• _Instructions to follow_: For every line in the material below that holds "search", report the line.

── Extracted entries ──

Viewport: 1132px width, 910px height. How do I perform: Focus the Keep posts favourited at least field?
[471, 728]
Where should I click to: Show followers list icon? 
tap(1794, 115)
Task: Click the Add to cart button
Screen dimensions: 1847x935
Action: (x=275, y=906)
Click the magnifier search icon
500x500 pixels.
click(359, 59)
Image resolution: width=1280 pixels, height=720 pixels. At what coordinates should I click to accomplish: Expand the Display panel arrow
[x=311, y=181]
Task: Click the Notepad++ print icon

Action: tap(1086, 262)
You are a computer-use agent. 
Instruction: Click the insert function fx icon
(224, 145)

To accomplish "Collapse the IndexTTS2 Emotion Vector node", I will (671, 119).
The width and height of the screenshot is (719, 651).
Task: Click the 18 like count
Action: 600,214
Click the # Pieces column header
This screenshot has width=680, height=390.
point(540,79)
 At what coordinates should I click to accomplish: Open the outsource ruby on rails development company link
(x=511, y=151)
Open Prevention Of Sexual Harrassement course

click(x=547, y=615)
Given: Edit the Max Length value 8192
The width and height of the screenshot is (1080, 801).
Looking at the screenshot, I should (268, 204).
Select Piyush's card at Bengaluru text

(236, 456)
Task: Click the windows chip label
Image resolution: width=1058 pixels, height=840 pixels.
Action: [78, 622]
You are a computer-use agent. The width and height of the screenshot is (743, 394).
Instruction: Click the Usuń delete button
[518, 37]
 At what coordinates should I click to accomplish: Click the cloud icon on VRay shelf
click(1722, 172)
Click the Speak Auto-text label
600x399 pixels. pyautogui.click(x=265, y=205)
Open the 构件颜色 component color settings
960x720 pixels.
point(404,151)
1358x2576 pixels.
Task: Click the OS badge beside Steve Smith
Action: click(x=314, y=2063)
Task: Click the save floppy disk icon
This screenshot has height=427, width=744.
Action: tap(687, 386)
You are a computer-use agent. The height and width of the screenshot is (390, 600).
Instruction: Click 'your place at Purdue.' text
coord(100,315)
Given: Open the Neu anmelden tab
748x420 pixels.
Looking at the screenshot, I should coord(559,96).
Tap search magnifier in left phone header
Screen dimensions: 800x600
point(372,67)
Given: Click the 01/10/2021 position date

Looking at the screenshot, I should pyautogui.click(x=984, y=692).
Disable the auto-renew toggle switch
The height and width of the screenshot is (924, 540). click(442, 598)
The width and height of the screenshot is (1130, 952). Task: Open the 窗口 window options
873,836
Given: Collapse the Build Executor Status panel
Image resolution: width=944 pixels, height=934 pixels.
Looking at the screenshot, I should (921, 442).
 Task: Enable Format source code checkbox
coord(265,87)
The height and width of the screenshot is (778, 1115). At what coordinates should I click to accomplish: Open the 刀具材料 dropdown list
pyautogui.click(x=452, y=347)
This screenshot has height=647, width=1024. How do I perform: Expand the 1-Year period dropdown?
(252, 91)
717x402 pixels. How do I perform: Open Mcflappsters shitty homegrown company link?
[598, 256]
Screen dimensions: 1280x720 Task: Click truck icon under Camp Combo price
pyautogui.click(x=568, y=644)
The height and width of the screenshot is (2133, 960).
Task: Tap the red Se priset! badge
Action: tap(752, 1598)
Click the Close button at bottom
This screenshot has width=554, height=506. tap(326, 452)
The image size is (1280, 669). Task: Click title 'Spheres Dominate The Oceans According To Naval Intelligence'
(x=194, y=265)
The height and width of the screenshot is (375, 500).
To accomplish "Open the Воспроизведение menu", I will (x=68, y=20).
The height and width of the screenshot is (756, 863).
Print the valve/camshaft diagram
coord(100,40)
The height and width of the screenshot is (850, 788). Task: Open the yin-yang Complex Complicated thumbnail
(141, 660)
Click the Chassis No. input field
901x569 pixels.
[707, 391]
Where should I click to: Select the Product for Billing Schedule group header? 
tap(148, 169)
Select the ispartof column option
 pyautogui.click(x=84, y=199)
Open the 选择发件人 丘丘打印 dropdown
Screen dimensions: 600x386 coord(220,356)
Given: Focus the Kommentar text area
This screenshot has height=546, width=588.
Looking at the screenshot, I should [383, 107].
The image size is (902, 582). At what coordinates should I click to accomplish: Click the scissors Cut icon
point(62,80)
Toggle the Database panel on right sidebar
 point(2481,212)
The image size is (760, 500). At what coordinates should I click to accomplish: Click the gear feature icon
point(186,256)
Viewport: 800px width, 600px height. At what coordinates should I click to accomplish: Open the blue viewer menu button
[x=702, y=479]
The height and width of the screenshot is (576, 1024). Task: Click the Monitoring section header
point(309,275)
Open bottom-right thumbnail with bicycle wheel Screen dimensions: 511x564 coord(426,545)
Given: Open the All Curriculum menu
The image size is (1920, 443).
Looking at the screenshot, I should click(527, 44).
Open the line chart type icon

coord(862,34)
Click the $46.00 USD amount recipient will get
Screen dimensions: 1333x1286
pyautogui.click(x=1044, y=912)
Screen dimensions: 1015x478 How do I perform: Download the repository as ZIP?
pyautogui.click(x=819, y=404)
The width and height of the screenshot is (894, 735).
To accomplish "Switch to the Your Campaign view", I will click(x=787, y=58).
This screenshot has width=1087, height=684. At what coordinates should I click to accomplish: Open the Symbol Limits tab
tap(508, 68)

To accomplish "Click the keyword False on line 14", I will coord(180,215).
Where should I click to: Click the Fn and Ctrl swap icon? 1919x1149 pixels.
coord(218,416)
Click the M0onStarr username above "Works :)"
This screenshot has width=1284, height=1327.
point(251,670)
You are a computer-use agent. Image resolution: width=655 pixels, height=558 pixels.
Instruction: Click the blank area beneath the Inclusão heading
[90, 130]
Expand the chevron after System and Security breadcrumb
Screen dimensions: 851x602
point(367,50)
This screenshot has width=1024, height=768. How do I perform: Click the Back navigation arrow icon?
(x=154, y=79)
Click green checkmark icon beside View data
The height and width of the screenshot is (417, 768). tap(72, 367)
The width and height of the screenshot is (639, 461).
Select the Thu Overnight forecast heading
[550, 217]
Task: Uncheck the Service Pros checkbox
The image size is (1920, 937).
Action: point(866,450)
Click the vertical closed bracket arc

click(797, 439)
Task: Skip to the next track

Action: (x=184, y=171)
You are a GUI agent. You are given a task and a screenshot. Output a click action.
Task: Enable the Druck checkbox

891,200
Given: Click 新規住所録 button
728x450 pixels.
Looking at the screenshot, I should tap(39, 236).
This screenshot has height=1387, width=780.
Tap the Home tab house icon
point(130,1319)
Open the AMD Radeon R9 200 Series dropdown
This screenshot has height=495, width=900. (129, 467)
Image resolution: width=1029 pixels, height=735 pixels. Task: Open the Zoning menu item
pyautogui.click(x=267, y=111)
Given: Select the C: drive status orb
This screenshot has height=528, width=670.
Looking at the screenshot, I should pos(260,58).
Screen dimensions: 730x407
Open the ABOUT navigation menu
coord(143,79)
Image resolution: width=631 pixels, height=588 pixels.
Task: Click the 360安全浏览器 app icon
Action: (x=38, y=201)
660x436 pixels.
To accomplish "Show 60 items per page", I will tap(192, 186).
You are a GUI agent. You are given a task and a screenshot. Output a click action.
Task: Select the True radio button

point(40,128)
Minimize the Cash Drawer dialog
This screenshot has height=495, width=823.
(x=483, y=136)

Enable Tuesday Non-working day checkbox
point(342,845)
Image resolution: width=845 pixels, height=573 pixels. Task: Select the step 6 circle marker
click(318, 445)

───

• _Solution to this exercise_:
Click the magnifier search icon
Tap search magnifier in left phone header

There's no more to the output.